--- begin Data records ---
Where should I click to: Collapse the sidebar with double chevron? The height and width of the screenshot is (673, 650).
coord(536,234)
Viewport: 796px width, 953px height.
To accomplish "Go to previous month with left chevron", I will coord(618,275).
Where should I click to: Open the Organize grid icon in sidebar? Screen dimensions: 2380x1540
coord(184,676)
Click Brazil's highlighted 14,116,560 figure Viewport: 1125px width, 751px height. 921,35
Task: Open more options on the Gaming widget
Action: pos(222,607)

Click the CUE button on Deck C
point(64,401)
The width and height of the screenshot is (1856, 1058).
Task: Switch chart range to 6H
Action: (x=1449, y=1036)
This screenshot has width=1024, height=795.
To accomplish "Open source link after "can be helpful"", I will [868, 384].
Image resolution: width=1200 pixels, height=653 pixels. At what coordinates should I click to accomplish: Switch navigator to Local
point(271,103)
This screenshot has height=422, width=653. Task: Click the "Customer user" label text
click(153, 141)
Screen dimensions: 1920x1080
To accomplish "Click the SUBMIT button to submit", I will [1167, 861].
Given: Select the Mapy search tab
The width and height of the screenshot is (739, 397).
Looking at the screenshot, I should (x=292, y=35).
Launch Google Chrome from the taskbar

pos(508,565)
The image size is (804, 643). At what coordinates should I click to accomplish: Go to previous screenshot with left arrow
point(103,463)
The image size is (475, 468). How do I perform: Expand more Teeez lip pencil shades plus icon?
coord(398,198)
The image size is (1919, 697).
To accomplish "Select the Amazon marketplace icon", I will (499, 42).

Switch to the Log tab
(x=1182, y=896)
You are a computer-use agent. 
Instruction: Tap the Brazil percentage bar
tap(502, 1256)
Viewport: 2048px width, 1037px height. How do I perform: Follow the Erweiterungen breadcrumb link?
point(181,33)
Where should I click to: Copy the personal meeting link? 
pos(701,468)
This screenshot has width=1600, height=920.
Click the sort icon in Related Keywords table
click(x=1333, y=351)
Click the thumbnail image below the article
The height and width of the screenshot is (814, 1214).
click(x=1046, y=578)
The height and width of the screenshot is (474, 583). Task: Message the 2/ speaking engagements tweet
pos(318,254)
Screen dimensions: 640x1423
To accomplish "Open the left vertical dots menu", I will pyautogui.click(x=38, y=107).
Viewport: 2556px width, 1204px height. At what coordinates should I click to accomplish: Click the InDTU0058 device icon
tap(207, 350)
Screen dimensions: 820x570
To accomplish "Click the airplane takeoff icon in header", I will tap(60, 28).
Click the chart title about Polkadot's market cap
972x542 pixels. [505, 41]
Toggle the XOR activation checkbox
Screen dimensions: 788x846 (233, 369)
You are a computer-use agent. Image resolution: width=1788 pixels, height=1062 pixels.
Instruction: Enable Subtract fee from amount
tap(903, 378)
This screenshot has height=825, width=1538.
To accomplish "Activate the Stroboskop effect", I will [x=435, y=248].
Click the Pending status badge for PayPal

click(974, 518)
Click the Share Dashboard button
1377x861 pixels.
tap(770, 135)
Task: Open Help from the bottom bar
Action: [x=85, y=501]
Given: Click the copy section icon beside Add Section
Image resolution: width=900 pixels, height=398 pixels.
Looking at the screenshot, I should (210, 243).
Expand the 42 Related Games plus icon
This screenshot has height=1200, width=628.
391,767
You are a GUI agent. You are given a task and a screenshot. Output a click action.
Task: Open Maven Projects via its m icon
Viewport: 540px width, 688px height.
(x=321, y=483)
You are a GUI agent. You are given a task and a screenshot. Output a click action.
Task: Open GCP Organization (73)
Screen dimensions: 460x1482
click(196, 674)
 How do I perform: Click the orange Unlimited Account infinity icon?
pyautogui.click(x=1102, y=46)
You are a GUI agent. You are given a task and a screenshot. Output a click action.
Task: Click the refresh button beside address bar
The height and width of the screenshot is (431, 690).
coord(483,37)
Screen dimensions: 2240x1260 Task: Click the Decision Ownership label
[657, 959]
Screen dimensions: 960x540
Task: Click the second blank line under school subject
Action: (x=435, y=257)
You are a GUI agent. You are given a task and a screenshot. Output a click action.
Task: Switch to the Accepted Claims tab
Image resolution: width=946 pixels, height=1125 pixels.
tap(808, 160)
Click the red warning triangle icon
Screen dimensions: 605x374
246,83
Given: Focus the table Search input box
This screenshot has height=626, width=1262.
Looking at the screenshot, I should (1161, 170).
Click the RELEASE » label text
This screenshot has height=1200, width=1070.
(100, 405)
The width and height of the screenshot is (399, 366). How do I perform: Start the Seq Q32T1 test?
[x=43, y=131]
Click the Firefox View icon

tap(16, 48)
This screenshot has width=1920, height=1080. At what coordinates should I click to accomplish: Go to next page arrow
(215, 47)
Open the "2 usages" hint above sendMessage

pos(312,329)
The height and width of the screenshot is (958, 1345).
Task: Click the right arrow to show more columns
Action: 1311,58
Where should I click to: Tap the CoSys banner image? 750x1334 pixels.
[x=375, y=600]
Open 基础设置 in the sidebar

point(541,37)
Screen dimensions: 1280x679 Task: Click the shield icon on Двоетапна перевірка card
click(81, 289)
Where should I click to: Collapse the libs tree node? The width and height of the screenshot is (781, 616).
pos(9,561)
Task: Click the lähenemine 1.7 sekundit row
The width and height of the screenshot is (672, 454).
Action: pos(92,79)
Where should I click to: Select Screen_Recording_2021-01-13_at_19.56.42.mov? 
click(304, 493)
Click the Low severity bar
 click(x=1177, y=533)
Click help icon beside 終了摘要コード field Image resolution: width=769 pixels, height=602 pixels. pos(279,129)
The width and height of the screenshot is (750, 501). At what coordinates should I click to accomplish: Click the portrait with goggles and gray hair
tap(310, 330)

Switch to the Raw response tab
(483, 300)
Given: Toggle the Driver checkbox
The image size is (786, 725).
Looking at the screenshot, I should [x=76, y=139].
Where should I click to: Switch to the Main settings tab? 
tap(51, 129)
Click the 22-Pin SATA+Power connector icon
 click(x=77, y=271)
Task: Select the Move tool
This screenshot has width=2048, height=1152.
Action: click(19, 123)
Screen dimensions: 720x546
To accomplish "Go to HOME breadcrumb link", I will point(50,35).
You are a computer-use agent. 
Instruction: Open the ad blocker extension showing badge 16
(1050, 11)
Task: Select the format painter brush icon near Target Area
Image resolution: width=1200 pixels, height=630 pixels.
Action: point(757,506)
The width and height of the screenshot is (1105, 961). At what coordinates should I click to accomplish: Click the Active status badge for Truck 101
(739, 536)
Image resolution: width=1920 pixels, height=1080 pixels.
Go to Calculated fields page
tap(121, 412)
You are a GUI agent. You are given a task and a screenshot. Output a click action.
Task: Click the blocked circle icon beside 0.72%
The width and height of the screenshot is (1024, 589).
--- end Data records ---
* Task *
Please rewrite the records as a JSON list of strings with one string per line, beginning at the line that contains "Task: Select the format" and stopping at the end of the records. Leave out any blank lines.

* Answer for the task *
[
  "Task: Select the format painter brush icon near Target Area",
  "Image resolution: width=1200 pixels, height=630 pixels.",
  "Action: point(757,506)",
  "The width and height of the screenshot is (1105, 961). At what coordinates should I click to accomplish: Click the Active status badge for Truck 101",
  "(739, 536)",
  "Image resolution: width=1920 pixels, height=1080 pixels.",
  "Go to Calculated fields page",
  "tap(121, 412)",
  "You are a GUI agent. You are given a task and a screenshot. Output a click action.",
  "Task: Click the blocked circle icon beside 0.72%",
  "The width and height of the screenshot is (1024, 589)."
]